And the tree-huggers and bunny-lovers would like to see all of us disarmed, and without any motor fuel or electricity.

If you eat meat, you are also a target of their ire.

In established PD towns the vegetation is depleted around each burrow.

Ranchers don't like them, especially for that reason.

People that raise cattle understand that developing pasture is their primary business, and an absolute necessity to support any livestock.

As for antelope, they seem to cope OK with or without livestock or PDs
around.

Oleman
04-20-2008, 03:30 PM
Well your Co-worker has never seen a real Prairie Dog town. We have been shooting one regularly for five years now. It's 600 yards wide and over a mile long. Livestock step into those little holes and when the snow melts and the rains come the grass has been so depleted by them you wind up with real erosion problems.
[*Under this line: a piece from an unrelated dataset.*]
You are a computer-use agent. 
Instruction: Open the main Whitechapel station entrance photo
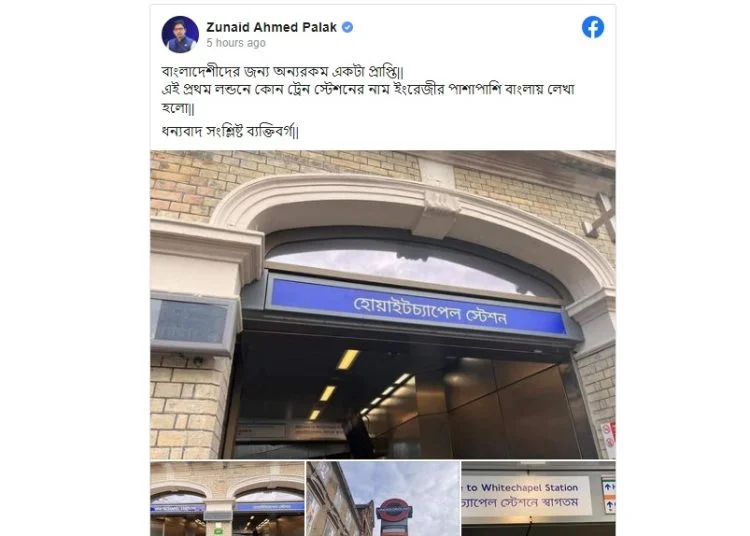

Say does this guy wear a tin foil hat? :D

Darrel in Minn
04-20-2008, 07:12 PM
is to loosen up the ground. I guess we will have to give the antihunting crowd that one. The holes they dig does loosen up the ground. I have walked through a PD town when the morning frost is going out and all you do is pick up mud on your boots. I haven't shot many PD's but seen the damage they can do. Coyotes are my thing. Can be good places to call from. Darrel

CJ in Wy
04-21-2008, 04:42 AM
The little buggers do most of their digging right after a rain and spend a LOT of time packing the dirt they bring up.Kinda funny watching them bang their little heads into the ground. The holes go down3- 4' before leveling off so I also doubt they're digging loosens up the top layer of dirt that grows anything? As for not eating what an antelope eats ? ? ? They must not cause it seams they do well together. The problem is they tend to clip off a lot more than they eat as they seam to prefer bare ground or at least very short foliage. In a dry year you can spot towns a long way away just by the lack of foliage!!
I shot a town twice a week all last summer(along with many others). The #rs where down a little by fall and what was left was very spookie. I made my first outing yesterday and by the time the pups come back out we're gonna be back to square one :D
What bothers a fool is us shooting them when the real enemy is poison and plague!! Too bad we dont have videos of them dying by the MILLIONS a very slow and painfull death due to poison and plague=then the fools could make themselves feel better by sprinkleing flea powder over the little rats and banning poison :cool:

Coyote Duster
04-21-2008, 10:13 AM
Shooting is nothing compared to the number of them that get poisoned. By far many more are poisoned than shot.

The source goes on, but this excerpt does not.